Hippy Life, no really.

Capão is a very special place where time doesn’t exist and the internet is so slow it might as well not exist. It is the perfect place to go and decompress, grow your hair out, not shave, not wash, be one with nature. I found myself almost falling over at times because I was star gazing and it’s possible to see other galaxies in Capão. The town is small and hard to get to. You have to take a bus from Salvador to Palmeires then a van or car to Capão. It’s all very dusty and cowboy-ishFullSizeRender (1).

The town of Capão consists of normal black/indigenous Brazilians with clean houses and ipods, hippies and tourists passing through for the vibes, weed, energy, mountain trails and general lax atmosphere. Within the first day of Capão I was naked in two different rivers. I had an insightful conversation with a black Colombian woman. She was the only black hippies I encountered in my time there. Her son was blond and white, she was brown.  She told me how his dad was Argentinean and how they travel a lot. They lead a nomadic life. She told me she thought I was Brasilian or maybe even Colombian. She was surprised that I was from the states, (which will be the topic of a much longer post in the future). She kept trying to get her son to come to me, she would say, “ella e sua Tia, mira mira a ella.” He cried. I guess he didn’t see family in me.

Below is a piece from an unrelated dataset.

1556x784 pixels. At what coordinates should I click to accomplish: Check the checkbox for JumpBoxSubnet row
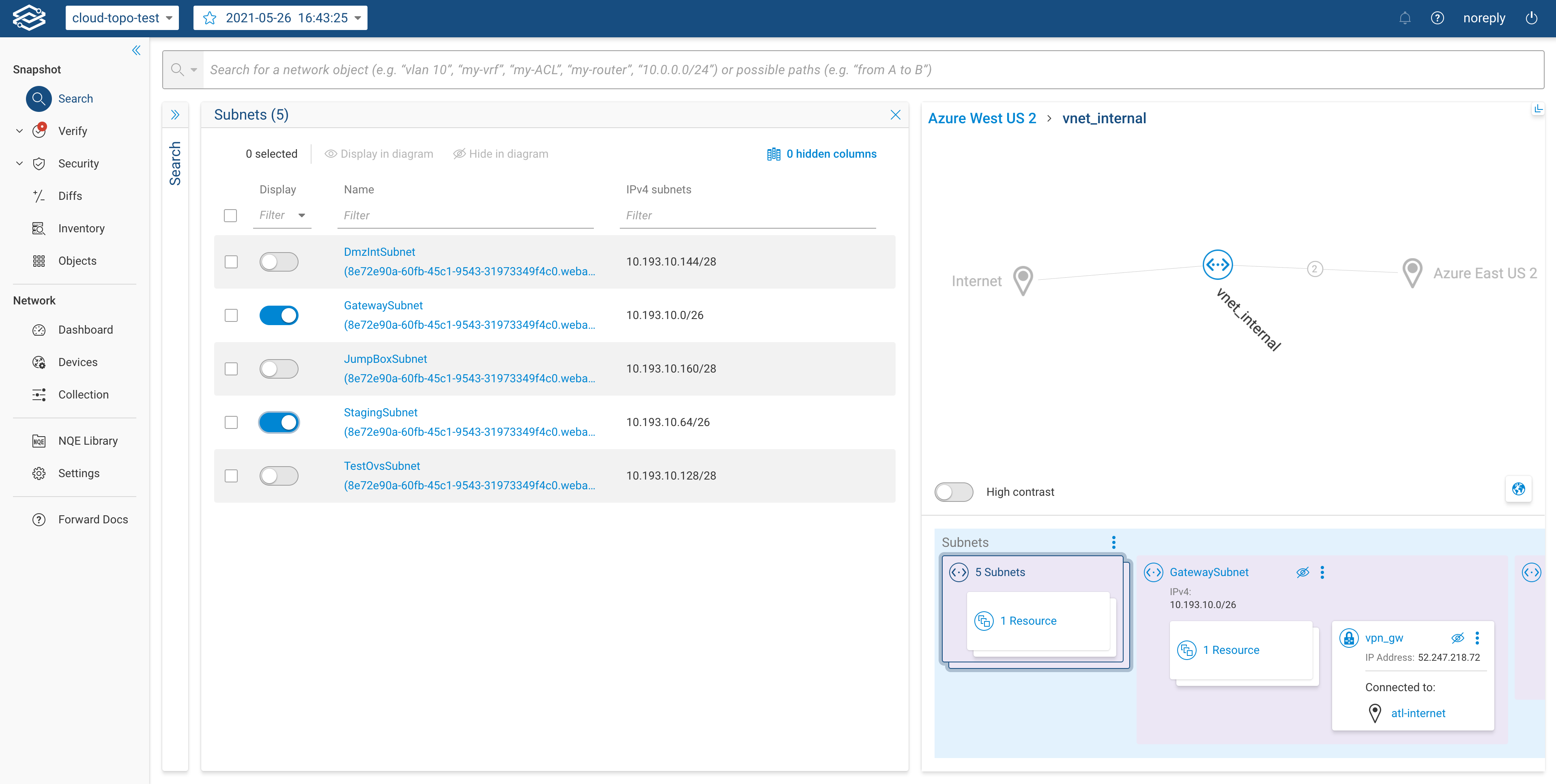point(231,369)
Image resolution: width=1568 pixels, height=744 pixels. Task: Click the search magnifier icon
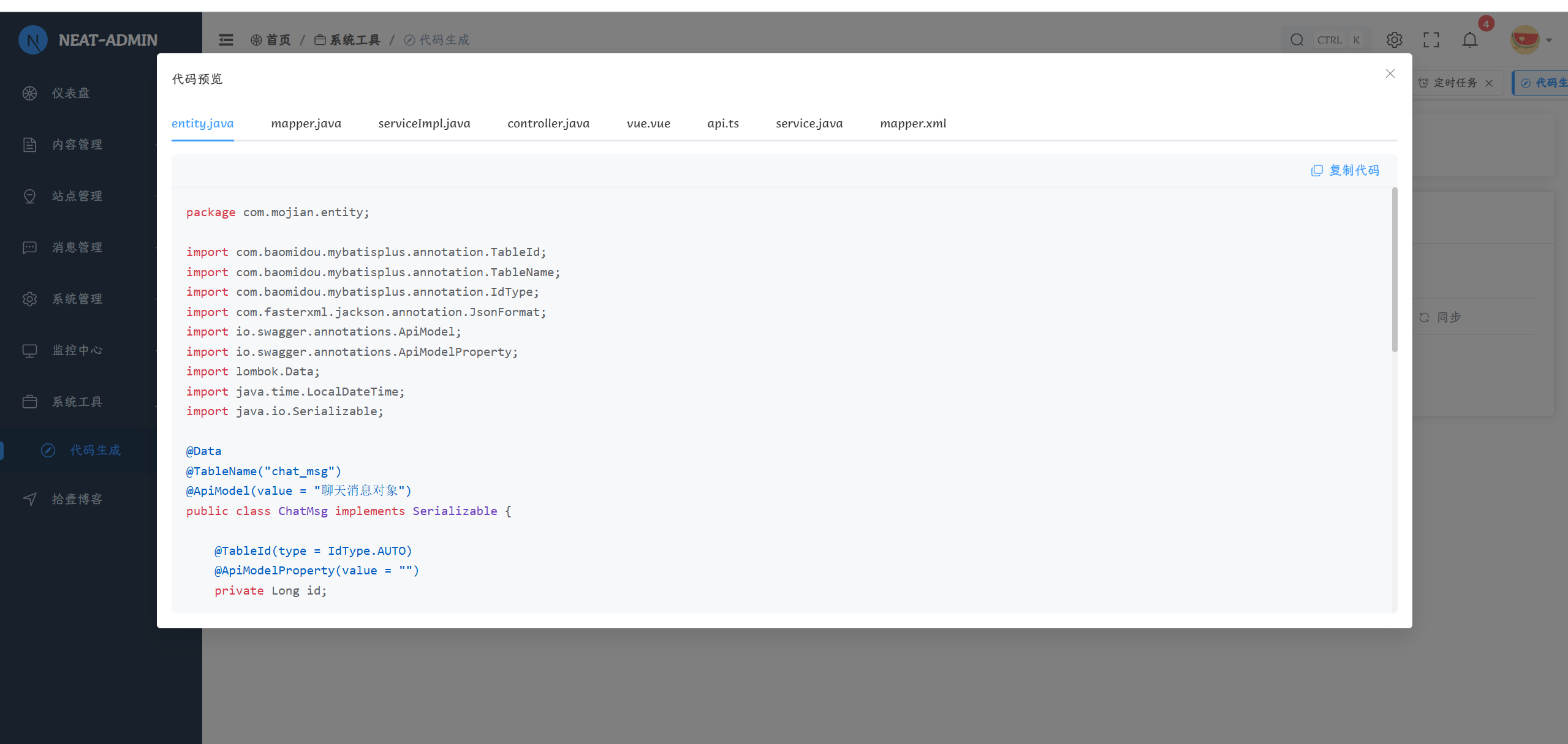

Later in the day I found myself sitting in the town square at the super market reflecting on how a place like Capão could even exist. FullSizeRender (3) The locals seemed like they weren’t interested in the lifestyle that many came from all over to get a piece of. Many of the hippies were musicians,  Cagıl the friend I was staying with is a bad ass singer and flute player. She took me to a sauna and drum circle and I was coaxed into singing praises to Jah all night. It was as strange as it was exhilarating. I was in the woods with a bunch of different types of white people, my black American distrust kicked in, but then I looked up at the stars and remembered that I was safe. These were good white people. Seriously. But I also remembered how the woods or nature can be seen as refuge. When people are looking for freedom they run to the woods. In the game of “Tag” base is usually a tree. I don’t think I’ve ever been safer than I was that night in the woods.  Although I may have came of as stand offish to the people I met because I was extremely high and I’m usually quiet in new environments, eventually I warmed up. I plan on going back to there for a few weeks before I leave Brazil in August. There are things I need to discover.